Assignment:
I'd like every line from the material below that has "will" in it.
*** Raw data Section Begins ***
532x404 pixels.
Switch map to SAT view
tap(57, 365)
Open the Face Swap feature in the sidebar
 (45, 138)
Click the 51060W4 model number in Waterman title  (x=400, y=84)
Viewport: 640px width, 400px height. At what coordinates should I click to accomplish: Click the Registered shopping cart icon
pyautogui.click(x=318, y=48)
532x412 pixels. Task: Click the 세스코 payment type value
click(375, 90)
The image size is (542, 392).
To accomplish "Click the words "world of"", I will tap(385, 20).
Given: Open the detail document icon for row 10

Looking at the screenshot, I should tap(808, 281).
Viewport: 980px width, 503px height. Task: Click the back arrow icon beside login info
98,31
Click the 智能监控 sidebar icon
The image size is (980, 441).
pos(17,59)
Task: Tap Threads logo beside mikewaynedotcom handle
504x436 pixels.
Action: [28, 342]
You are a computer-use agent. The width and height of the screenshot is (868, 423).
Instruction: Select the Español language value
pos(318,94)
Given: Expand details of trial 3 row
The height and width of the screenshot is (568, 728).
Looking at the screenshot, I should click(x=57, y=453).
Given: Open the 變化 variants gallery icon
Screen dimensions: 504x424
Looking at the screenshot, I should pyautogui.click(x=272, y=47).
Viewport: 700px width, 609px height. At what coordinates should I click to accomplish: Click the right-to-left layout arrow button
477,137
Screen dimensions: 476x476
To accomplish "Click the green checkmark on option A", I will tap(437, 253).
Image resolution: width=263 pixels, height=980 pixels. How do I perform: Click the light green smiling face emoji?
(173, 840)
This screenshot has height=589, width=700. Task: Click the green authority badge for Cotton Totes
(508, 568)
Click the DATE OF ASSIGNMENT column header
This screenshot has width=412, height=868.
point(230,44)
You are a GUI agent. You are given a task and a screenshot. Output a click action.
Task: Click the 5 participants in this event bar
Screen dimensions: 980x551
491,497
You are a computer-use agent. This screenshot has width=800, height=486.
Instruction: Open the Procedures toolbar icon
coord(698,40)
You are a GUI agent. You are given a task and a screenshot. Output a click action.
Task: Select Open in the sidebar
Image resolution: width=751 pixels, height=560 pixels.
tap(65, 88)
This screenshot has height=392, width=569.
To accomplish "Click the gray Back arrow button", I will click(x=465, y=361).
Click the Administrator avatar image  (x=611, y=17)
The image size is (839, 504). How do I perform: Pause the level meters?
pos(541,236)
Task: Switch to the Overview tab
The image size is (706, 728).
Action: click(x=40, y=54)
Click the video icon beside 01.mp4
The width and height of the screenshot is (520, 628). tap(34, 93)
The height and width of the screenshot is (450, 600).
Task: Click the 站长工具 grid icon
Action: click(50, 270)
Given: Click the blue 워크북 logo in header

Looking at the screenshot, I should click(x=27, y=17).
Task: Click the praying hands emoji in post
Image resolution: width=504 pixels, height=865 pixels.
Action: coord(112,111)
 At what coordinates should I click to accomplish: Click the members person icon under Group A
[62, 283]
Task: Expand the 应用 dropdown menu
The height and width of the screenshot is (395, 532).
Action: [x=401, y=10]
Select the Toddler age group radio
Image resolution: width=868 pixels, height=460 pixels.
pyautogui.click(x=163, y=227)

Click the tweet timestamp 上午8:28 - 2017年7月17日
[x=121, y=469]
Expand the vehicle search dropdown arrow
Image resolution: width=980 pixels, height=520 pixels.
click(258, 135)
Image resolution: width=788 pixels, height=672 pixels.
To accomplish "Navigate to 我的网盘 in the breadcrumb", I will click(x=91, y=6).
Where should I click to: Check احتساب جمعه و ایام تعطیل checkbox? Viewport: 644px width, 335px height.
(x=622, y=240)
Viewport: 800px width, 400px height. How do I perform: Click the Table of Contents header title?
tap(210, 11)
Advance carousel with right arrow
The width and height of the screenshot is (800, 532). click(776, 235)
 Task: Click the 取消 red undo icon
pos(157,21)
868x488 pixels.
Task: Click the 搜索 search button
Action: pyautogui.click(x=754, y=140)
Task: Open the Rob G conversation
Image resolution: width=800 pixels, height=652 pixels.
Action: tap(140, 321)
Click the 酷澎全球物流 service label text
*** Raw data Section Ends ***
Solution to the problem:
To accomplish "Click the words "world of"", I will tap(385, 20).
To accomplish "Click the green checkmark on option A", I will tap(437, 253).
To accomplish "Click the gray Back arrow button", I will click(x=465, y=361).
To accomplish "Navigate to 我的网盘 in the breadcrumb", I will click(x=91, y=6).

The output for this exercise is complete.